▶ Records for this task
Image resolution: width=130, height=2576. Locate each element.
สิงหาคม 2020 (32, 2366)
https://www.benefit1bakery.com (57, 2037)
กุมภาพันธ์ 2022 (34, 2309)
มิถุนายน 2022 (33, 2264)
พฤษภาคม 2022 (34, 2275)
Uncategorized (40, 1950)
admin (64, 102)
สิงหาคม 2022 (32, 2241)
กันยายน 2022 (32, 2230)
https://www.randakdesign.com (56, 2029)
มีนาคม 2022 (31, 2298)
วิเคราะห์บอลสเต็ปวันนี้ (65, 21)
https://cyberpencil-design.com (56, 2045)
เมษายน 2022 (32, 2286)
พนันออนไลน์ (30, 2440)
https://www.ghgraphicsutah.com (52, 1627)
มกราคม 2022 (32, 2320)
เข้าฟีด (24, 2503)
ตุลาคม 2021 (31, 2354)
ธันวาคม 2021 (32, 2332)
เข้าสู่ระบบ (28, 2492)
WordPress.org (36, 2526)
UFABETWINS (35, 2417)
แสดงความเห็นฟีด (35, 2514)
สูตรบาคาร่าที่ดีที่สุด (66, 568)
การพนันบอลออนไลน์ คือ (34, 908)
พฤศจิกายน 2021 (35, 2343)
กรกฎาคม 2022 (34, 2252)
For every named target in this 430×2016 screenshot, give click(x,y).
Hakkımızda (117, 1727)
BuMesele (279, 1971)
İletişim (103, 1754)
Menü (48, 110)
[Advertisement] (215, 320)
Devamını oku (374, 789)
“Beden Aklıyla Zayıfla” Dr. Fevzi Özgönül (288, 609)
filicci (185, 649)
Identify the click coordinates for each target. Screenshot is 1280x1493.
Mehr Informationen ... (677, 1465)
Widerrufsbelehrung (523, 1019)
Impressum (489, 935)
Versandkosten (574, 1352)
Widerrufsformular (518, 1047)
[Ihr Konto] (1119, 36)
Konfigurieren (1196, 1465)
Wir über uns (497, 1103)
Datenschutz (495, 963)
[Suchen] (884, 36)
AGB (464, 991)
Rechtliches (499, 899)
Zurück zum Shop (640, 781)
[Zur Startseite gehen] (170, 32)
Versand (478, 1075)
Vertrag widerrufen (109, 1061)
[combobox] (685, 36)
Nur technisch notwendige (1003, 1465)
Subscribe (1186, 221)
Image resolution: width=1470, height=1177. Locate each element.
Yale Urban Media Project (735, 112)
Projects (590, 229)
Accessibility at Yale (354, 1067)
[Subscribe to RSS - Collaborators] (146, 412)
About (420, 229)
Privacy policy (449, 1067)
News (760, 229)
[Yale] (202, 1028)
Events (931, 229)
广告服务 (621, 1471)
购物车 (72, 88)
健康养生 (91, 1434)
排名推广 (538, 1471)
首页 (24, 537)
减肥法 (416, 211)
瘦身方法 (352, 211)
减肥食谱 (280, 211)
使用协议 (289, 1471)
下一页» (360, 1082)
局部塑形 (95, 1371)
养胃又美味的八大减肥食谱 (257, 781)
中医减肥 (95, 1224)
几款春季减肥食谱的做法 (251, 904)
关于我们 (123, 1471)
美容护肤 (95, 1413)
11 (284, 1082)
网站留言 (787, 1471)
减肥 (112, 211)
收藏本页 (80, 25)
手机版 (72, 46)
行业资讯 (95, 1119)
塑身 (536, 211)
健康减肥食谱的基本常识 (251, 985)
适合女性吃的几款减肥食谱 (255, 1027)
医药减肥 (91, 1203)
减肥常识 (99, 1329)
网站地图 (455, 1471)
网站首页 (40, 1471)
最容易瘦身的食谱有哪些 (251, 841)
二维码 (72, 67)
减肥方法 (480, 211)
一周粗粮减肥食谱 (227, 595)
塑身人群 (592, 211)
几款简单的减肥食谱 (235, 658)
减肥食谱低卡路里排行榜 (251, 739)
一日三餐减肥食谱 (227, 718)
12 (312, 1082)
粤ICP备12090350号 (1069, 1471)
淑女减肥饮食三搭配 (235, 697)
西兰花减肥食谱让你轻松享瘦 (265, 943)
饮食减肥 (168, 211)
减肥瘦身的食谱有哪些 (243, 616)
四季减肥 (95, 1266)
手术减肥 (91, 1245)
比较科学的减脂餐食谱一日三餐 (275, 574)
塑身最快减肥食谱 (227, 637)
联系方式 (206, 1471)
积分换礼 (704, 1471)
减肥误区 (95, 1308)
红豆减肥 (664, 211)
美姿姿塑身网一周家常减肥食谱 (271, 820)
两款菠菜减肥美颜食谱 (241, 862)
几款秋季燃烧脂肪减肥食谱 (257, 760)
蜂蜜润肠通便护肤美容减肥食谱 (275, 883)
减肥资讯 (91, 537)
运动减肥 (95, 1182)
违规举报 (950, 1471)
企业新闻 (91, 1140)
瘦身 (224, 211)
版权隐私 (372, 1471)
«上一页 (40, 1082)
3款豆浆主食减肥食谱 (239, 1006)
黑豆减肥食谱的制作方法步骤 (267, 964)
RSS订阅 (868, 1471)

▶ Exercise instructions
A faithful copy of all the records is required.

▶ Exercise output
Image resolution: width=130, height=2576. Locate each element.
สิงหาคม 2020 (32, 2366)
https://www.benefit1bakery.com (57, 2037)
กุมภาพันธ์ 2022 (34, 2309)
มิถุนายน 2022 (33, 2264)
พฤษภาคม 2022 (34, 2275)
Uncategorized (40, 1950)
admin (64, 102)
สิงหาคม 2022 (32, 2241)
กันยายน 2022 (32, 2230)
https://www.randakdesign.com (56, 2029)
มีนาคม 2022 (31, 2298)
วิเคราะห์บอลสเต็ปวันนี้ (65, 21)
https://cyberpencil-design.com (56, 2045)
เมษายน 2022 (32, 2286)
พนันออนไลน์ (30, 2440)
https://www.ghgraphicsutah.com (52, 1627)
มกราคม 2022 (32, 2320)
เข้าฟีด (24, 2503)
ตุลาคม 2021 (31, 2354)
ธันวาคม 2021 (32, 2332)
เข้าสู่ระบบ (28, 2492)
WordPress.org (36, 2526)
UFABETWINS (35, 2417)
แสดงความเห็นฟีด (35, 2514)
สูตรบาคาร่าที่ดีที่สุด (66, 568)
การพนันบอลออนไลน์ คือ (34, 908)
พฤศจิกายน 2021 (35, 2343)
กรกฎาคม 2022 (34, 2252)
For every named target in this 430×2016 screenshot, give click(x,y).
Hakkımızda (117, 1727)
BuMesele (279, 1971)
İletişim (103, 1754)
Menü (48, 110)
[Advertisement] (215, 320)
Devamını oku (374, 789)
“Beden Aklıyla Zayıfla” Dr. Fevzi Özgönül (288, 609)
filicci (185, 649)
Identify the click coordinates for each target. Screenshot is 1280x1493.
Mehr Informationen ... (677, 1465)
Widerrufsbelehrung (523, 1019)
Impressum (489, 935)
Versandkosten (574, 1352)
Widerrufsformular (518, 1047)
[Ihr Konto] (1119, 36)
Konfigurieren (1196, 1465)
Wir über uns (497, 1103)
Datenschutz (495, 963)
[Suchen] (884, 36)
AGB (464, 991)
Rechtliches (499, 899)
Zurück zum Shop (640, 781)
[Zur Startseite gehen] (170, 32)
Versand (478, 1075)
Vertrag widerrufen (109, 1061)
[combobox] (685, 36)
Nur technisch notwendige (1003, 1465)
Subscribe (1186, 221)
Image resolution: width=1470, height=1177. Locate each element.
Yale Urban Media Project (735, 112)
Projects (590, 229)
Accessibility at Yale (354, 1067)
[Subscribe to RSS - Collaborators] (146, 412)
About (420, 229)
Privacy policy (449, 1067)
News (760, 229)
[Yale] (202, 1028)
Events (931, 229)
广告服务 (621, 1471)
购物车 (72, 88)
健康养生 (91, 1434)
排名推广 (538, 1471)
首页 (24, 537)
减肥法 (416, 211)
瘦身方法 (352, 211)
减肥食谱 (280, 211)
使用协议 (289, 1471)
下一页» (360, 1082)
局部塑形 (95, 1371)
养胃又美味的八大减肥食谱 (257, 781)
中医减肥 (95, 1224)
几款春季减肥食谱的做法 (251, 904)
关于我们 (123, 1471)
美容护肤 (95, 1413)
11 (284, 1082)
网站留言 (787, 1471)
减肥 (112, 211)
收藏本页 (80, 25)
手机版 (72, 46)
行业资讯 (95, 1119)
塑身 (536, 211)
健康减肥食谱的基本常识 (251, 985)
适合女性吃的几款减肥食谱 (255, 1027)
医药减肥 (91, 1203)
减肥常识 (99, 1329)
网站地图 (455, 1471)
网站首页 (40, 1471)
最容易瘦身的食谱有哪些 (251, 841)
二维码 (72, 67)
减肥方法 (480, 211)
一周粗粮减肥食谱 (227, 595)
塑身人群 (592, 211)
几款简单的减肥食谱 (235, 658)
减肥食谱低卡路里排行榜 (251, 739)
一日三餐减肥食谱 (227, 718)
12 (312, 1082)
粤ICP备12090350号 (1069, 1471)
淑女减肥饮食三搭配 (235, 697)
西兰花减肥食谱让你轻松享瘦 (265, 943)
饮食减肥 (168, 211)
减肥瘦身的食谱有哪些 (243, 616)
四季减肥 (95, 1266)
手术减肥 (91, 1245)
比较科学的减脂餐食谱一日三餐 (275, 574)
塑身最快减肥食谱 (227, 637)
联系方式 (206, 1471)
积分换礼 (704, 1471)
减肥误区 (95, 1308)
红豆减肥 (664, 211)
美姿姿塑身网一周家常减肥食谱 (271, 820)
两款菠菜减肥美颜食谱 (241, 862)
几款秋季燃烧脂肪减肥食谱 (257, 760)
蜂蜜润肠通便护肤美容减肥食谱 (275, 883)
减肥资讯 (91, 537)
运动减肥 (95, 1182)
违规举报 (950, 1471)
企业新闻 (91, 1140)
瘦身 (224, 211)
版权隐私 (372, 1471)
«上一页 (40, 1082)
3款豆浆主食减肥食谱 (239, 1006)
黑豆减肥食谱的制作方法步骤 (267, 964)
RSS订阅 (868, 1471)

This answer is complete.